__Excerpt to read__.
A Defense Barrier to Seal Kingdom’s Frontier with Iraq ahead of US Withdrawal

Saudi King Abdullah bin Abdulaziz spent the week before US Vice President Richard Cheney’s May 12 visit to Riyadh on a secret tour of the kingdom’s border with Iraq.


DEBKA-Net-Weekly‘s military sources report exclusively that he used the trip to authorize the establishment of three new military cities on that frontier, for which a generous $80 bn has been budgeted.


The king, who is supreme commander of the kingdom’s armed forces, took with him his half-brother and defense minister, Crown Prince Sultan, and chiefs of the Saudi army, air force, National Guard and intelligence services.


The new military cities will be located at Al Jawf, in the northeastern corner of Najd Province, Arar, 400 km southwest of the important US air base of al Habbaniyeh in Iraq, and Rafhah, situated southwest of the two Iraqi Shiite cities of Najef and Nasiriyeh.


(See attached map for locations of the three planned Saudi cities)

__Stated exercise 1__.
Name the three locations where the article on the Saudi border barrier says the new military cities will be built.
__Stated exercise 2__.
Copy everything from the start of the records down to the line containing "Looking at the screenshot, I should [282, 65].". Change each "Instruction" to "Directive" and keep all else the same.

__Stored data__.
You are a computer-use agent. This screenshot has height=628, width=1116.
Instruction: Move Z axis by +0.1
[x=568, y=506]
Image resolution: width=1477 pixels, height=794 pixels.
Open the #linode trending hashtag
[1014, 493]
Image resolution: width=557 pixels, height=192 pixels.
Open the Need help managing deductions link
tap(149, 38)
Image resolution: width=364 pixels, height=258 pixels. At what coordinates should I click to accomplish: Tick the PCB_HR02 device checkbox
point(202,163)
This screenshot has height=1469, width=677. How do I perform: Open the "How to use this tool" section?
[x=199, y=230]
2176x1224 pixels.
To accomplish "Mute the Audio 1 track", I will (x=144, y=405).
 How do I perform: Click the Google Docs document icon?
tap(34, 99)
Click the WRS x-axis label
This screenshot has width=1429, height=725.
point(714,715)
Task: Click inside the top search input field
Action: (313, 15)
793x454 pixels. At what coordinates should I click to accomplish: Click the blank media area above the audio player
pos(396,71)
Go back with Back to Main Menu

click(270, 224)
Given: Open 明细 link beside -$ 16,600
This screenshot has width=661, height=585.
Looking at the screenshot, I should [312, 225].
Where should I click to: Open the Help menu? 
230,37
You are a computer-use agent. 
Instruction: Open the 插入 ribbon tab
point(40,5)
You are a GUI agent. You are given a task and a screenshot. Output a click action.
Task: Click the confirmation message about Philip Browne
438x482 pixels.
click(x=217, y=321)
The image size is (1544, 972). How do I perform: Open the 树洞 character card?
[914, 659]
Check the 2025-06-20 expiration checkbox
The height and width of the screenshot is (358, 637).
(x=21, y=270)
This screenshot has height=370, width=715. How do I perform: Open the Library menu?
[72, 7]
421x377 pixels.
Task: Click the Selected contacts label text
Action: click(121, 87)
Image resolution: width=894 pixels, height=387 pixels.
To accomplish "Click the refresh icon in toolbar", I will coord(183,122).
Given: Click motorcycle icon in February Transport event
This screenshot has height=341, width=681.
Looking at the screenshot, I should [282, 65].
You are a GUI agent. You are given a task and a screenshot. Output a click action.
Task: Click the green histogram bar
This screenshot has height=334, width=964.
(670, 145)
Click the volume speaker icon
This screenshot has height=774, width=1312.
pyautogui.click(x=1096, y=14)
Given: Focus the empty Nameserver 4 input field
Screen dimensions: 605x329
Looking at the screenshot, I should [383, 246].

__Reply 1__.
Al Jawf, Arar, Rafhah

__Reply 2__.
You are a computer-use agent. This screenshot has height=628, width=1116.
Directive: Move Z axis by +0.1
[x=568, y=506]
Image resolution: width=1477 pixels, height=794 pixels.
Open the #linode trending hashtag
[1014, 493]
Image resolution: width=557 pixels, height=192 pixels.
Open the Need help managing deductions link
tap(149, 38)
Image resolution: width=364 pixels, height=258 pixels. At what coordinates should I click to accomplish: Tick the PCB_HR02 device checkbox
point(202,163)
This screenshot has height=1469, width=677. How do I perform: Open the "How to use this tool" section?
[x=199, y=230]
2176x1224 pixels.
To accomplish "Mute the Audio 1 track", I will (x=144, y=405).
 How do I perform: Click the Google Docs document icon?
tap(34, 99)
Click the WRS x-axis label
This screenshot has width=1429, height=725.
point(714,715)
Task: Click inside the top search input field
Action: (313, 15)
793x454 pixels. At what coordinates should I click to accomplish: Click the blank media area above the audio player
pos(396,71)
Go back with Back to Main Menu

click(270, 224)
Given: Open 明细 link beside -$ 16,600
This screenshot has width=661, height=585.
Looking at the screenshot, I should [312, 225].
Where should I click to: Open the Help menu? 
230,37
You are a computer-use agent. 
Directive: Open the 插入 ribbon tab
point(40,5)
You are a GUI agent. You are given a task and a screenshot. Output a click action.
Task: Click the confirmation message about Philip Browne
438x482 pixels.
click(x=217, y=321)
The image size is (1544, 972). How do I perform: Open the 树洞 character card?
[914, 659]
Check the 2025-06-20 expiration checkbox
The height and width of the screenshot is (358, 637).
(x=21, y=270)
This screenshot has height=370, width=715. How do I perform: Open the Library menu?
[72, 7]
421x377 pixels.
Task: Click the Selected contacts label text
Action: click(121, 87)
Image resolution: width=894 pixels, height=387 pixels.
To accomplish "Click the refresh icon in toolbar", I will coord(183,122).
Given: Click motorcycle icon in February Transport event
This screenshot has height=341, width=681.
Looking at the screenshot, I should [282, 65].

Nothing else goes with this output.